Por outro lado, e no que respeita à ação do governo, cerca de 70% dos inquiridos considera que o governo não tem em consideração a perspetiva dos cidadãos aquando da formulação das políticas sociais (média da OCDE 61,1%), tal como preconizado pela Lei de Bases da Segurança Social.

Num tempo em que se exige uma discussão séria sobre o nosso “Estado Social”, os resultados do inquérito da OCDE apresentam grande utilidade na medida em que nos permitem retirar algumas “pistas” sobre o caminho que teremos de percorrer.

Em primeiro lugar, os resultados do inquérito permitem-nos obter uma perceção sobre a situação atual do sistema de proteção social que, sendo muitas vezes iníquo e injusto, “pagando a quem (e quando) não deve e não pagando a quem (e quando) deve”, apresenta tão elevada despesa para tão fracos resultados. 
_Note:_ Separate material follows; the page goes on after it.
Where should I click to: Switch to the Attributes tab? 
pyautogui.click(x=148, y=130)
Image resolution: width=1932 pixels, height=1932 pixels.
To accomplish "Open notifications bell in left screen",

Em segundo lugar, a leitura generalizada de que o sistema de proteção social “não me protege adequadamente e protege o outro que não deve ser protegido” obriga a um esforço significativo ao nível da educação cívica, através do qual se procure explicar a natureza do sistema e as suas diversas componentes, bem como as suas fontes de financiamento e a relação entre o esforço contributivo de cada um e os benefícios obtidos (neste sentido, é importante não esquecer que mais de 50% da população não está sujeita ao pagamento de impostos em sede de IRS e que cerca de 65% das receitas do sistema de segurança social estão “indexadas” ao fator trabalho).

Por fim, o inquérito, ao revelar que os cidadãos não se sentem representados pelos seus governantes em matérias de políticas sociais, torna urgente a necessidade de envolver a sociedade civil na construção de novas soluções de proteção social que, simultaneamente, assegurem uma proteção adequada dos riscos tradicionais e que tenham capacidade de responder aos novos riscos sociais.

Em conclusão, os resultados do inquérito, para além de reforçarem a necessidade de se promover a educação cívica em matérias de proteção social e de se reformar o sistema de proteção social, apelam claramente ao envolvimento da sociedade civil em todo este processo.

Estou certo que se este caminho for percorrido, será possível transformar um modelo de segurança social assente na ideia de beneficiário (agente passivo) num modelo centrado no cidadão (agente ativo), permitindo desta forma, sem conotações com outros momentos históricos e outras geografias, dar um “grande salto em frente”.